As a teacher, McKnight has been a professor of English at the University of Maryland, College Park, Carnegie Mellon University, and the University of Michigan, Ann Arbor. He also taught at the University of Pittsburgh, but left when he learned that other faculty told racist jokes about black people when he wasn't in their presence. As of 2002, he is the Hamilton Holmes Professor of English at the University of Georgia in Athens; he was also the first person to hold that position.

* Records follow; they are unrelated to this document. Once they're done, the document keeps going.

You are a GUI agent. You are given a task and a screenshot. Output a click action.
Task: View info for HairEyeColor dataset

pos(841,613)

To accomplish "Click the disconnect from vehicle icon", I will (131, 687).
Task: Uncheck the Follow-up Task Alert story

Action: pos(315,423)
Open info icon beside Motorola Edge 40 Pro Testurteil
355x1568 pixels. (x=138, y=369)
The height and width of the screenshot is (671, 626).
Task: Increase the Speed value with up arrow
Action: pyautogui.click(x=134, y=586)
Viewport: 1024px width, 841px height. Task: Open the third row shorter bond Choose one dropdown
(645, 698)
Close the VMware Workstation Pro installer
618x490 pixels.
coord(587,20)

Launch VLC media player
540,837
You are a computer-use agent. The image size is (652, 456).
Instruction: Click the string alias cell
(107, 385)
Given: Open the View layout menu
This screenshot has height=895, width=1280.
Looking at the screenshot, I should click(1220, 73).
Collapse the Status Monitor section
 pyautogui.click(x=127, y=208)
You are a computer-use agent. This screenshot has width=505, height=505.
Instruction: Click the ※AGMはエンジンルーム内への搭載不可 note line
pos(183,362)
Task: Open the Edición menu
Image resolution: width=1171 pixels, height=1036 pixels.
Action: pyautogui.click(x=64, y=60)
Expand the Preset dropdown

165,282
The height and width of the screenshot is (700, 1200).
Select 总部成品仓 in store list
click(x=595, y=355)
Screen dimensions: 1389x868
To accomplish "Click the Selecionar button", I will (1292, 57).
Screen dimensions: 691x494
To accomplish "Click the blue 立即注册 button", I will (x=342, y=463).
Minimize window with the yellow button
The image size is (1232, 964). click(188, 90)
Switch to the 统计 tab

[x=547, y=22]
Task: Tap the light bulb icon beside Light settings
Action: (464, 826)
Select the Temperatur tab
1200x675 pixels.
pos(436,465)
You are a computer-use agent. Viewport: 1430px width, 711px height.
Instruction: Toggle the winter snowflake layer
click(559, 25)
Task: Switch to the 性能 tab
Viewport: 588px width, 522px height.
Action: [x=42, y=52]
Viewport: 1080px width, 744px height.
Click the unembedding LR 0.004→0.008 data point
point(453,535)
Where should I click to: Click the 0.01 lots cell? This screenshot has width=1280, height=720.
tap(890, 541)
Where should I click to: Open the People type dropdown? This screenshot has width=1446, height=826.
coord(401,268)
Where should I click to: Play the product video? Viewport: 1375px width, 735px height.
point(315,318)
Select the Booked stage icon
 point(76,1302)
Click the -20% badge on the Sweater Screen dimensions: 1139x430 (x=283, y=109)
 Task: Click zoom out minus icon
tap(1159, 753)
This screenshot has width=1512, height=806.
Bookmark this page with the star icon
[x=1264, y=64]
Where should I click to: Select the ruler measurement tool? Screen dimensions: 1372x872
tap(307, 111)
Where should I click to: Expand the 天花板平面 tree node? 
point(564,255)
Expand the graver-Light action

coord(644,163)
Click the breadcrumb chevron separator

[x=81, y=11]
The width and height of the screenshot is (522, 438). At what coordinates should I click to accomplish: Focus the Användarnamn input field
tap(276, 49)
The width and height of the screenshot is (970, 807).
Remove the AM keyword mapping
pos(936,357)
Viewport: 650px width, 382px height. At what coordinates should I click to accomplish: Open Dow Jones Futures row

McKnight has had two extended stays in Africa, teaching English in Dakar, Senegal, from 1981 to 1982, and another in 1985 as part of a Thomas J. Watson Fellowship. He says that "he didn't truly consider himself a writer until he went to Africa", partly because that he was writing intensely for several hours a day while he was there, and also because, as he states, "when I left that place I had done something to myself in a really profound way--imprinted myself with the written word in ways that I hadn't prior to that". He also states that after a few weeks there, he became more aware of what he calls his "Africanness" by recognizing the same cadences in the voices of Senegalese women that he knew listening to his mother and his aunts growing up.

==Awards==
- O. Henry Award
- 1988 Drue Heinz Literature Prize
- 1995 Whiting Award

==Works==
- "He Sleeps" (2002) (reprint)
- "Moustapha's Eclipse" (1988)
- "I Get on the Bus" (1990)
- "The Kind of Light that Shines on Texas" (1992)
- "White Boys" (1999)

===Editor===
- "African American Wisdom" (1994)
- "Wisdom of the African World" (1996)

===Anthologies===
- Shannon Ravenel (1992). "New Stories from the South: The Year's Best, 1992, Volume 2002"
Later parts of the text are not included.